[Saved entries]
══════

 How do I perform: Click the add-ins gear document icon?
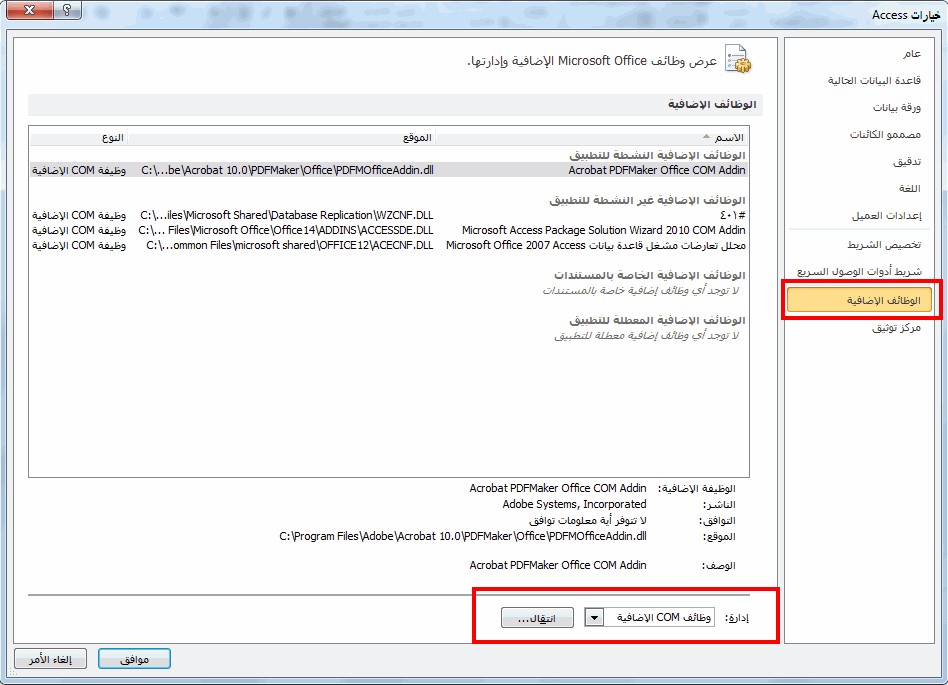pos(738,59)
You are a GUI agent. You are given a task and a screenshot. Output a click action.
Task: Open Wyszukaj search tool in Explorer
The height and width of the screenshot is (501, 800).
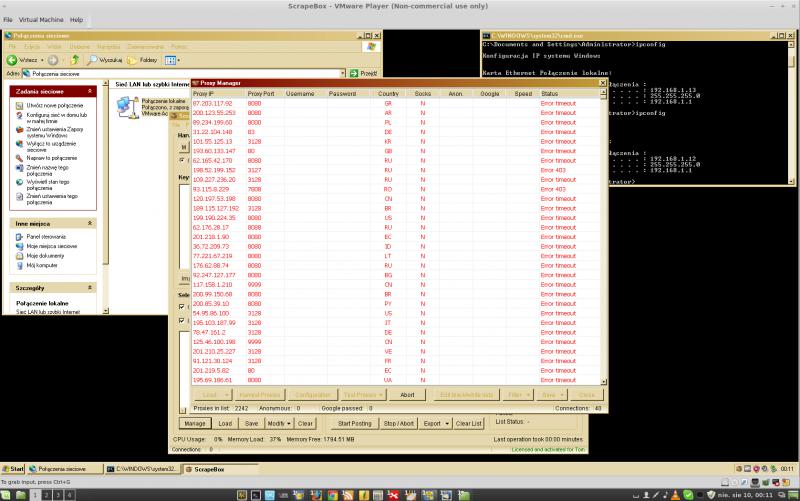click(x=104, y=60)
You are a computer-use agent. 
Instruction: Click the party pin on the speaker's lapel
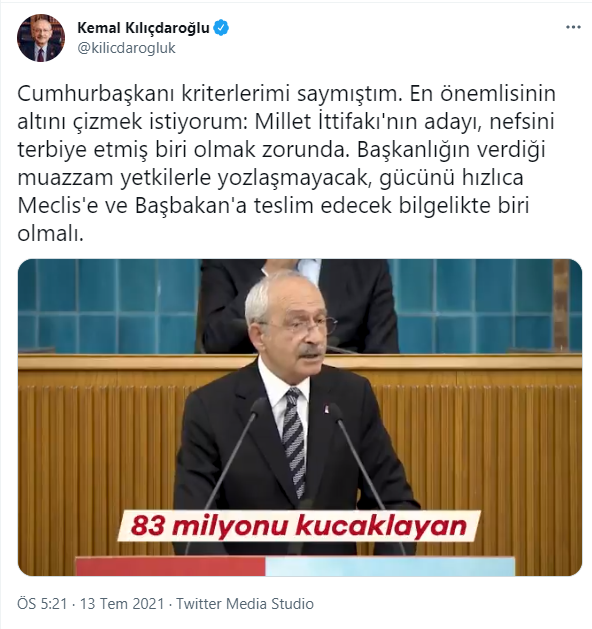[x=326, y=410]
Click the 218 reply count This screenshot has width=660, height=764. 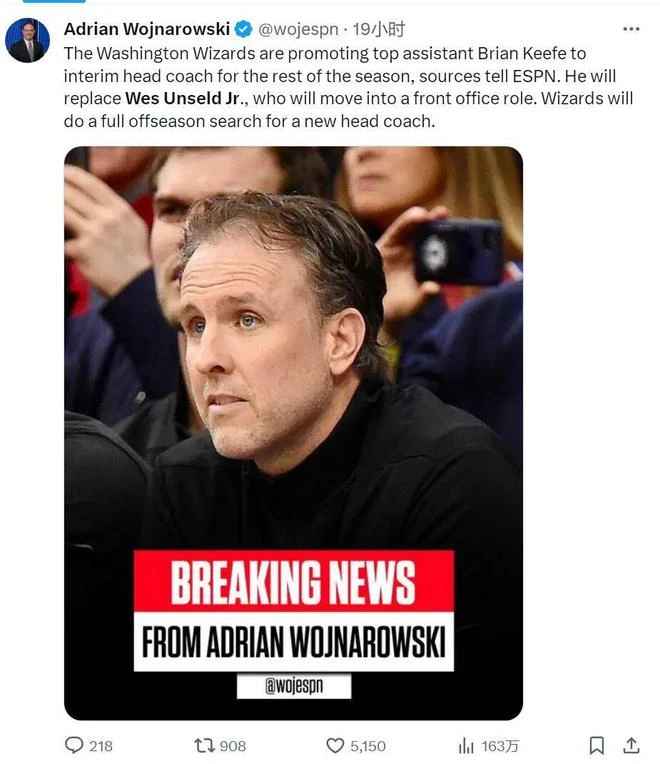click(101, 746)
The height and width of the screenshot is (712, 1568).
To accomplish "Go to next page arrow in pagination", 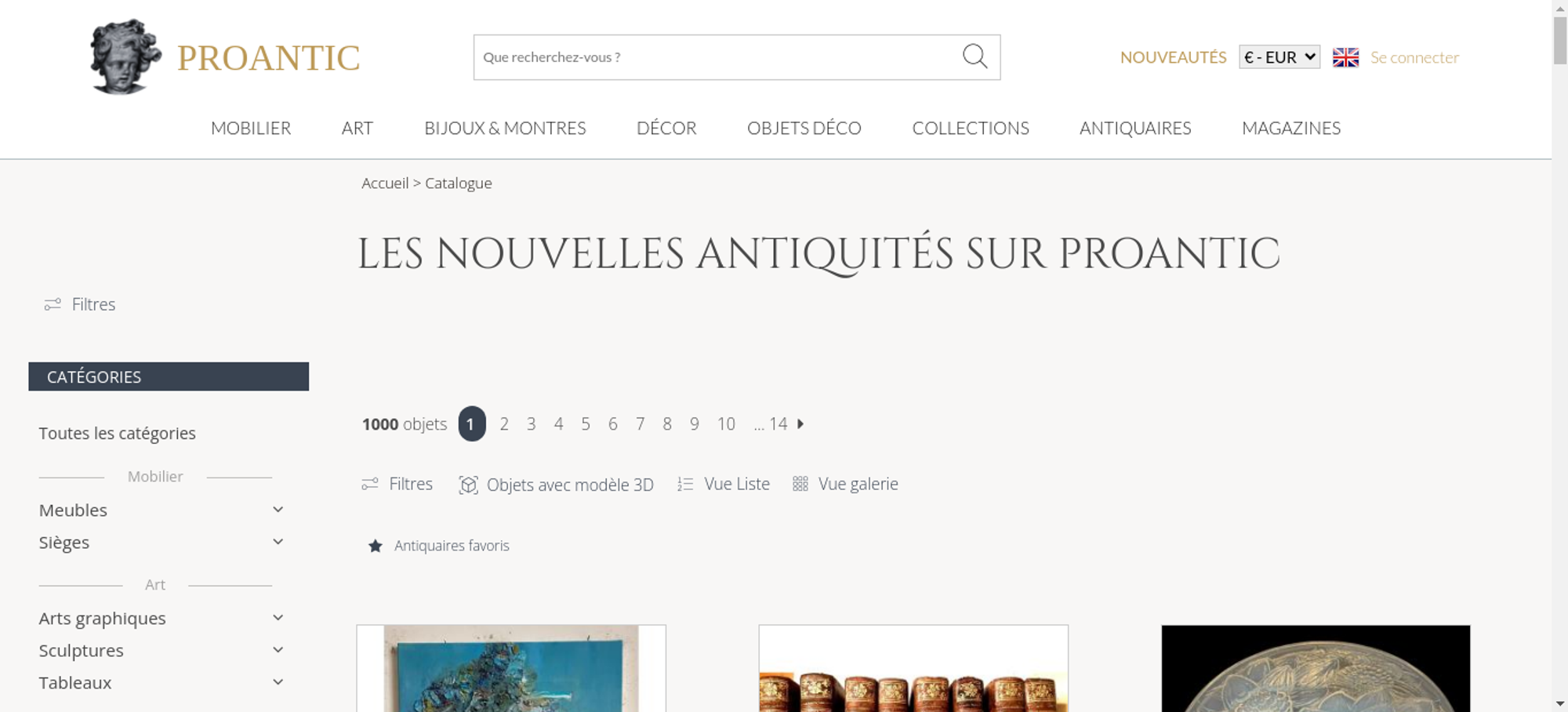I will click(800, 423).
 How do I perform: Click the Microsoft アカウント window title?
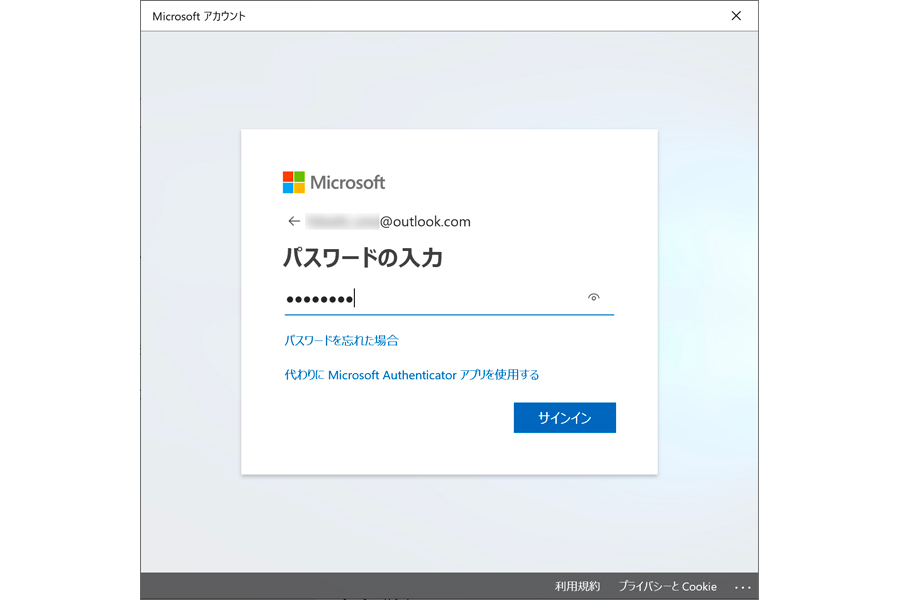click(x=199, y=16)
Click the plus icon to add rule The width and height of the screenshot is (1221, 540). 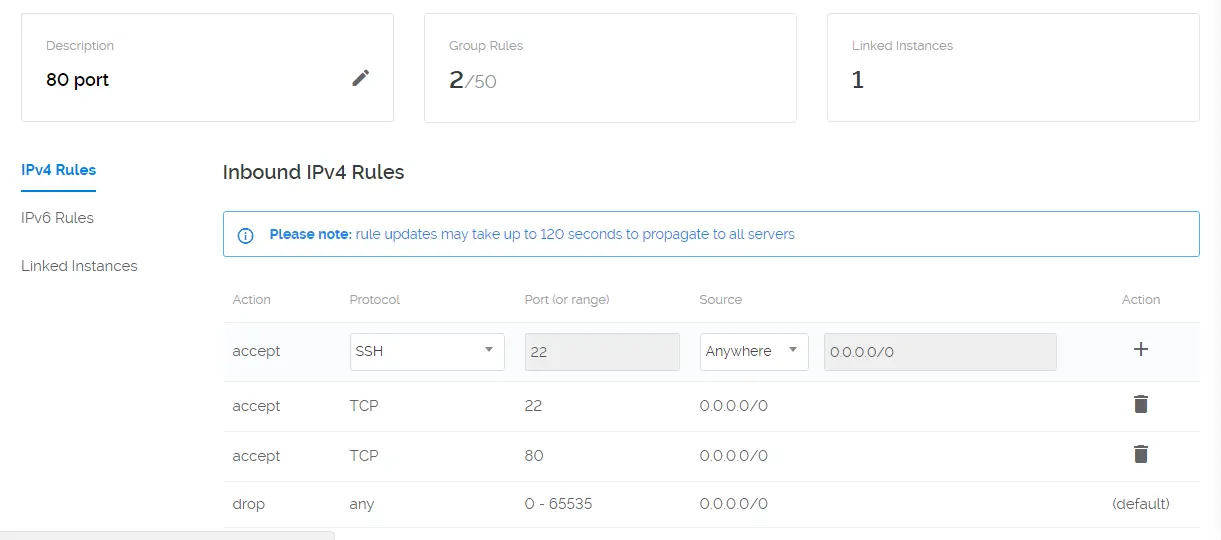point(1141,349)
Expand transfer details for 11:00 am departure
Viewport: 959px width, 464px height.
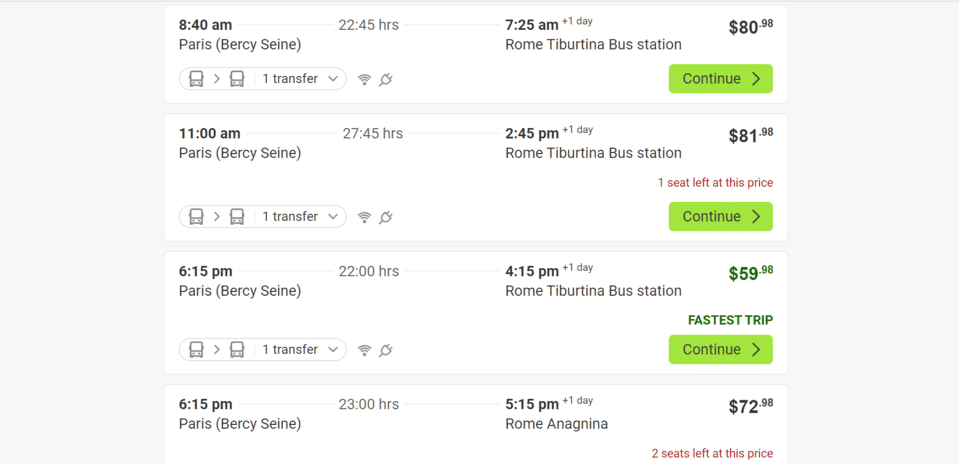(x=300, y=217)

══════

• TO DO
Look through the records and copy every line that has the word "agent".

• OUTPUT OF THE TASK
You are a GUI agent. You are given a task and a screenshot. Output a click action.
You are a computer-use agent. 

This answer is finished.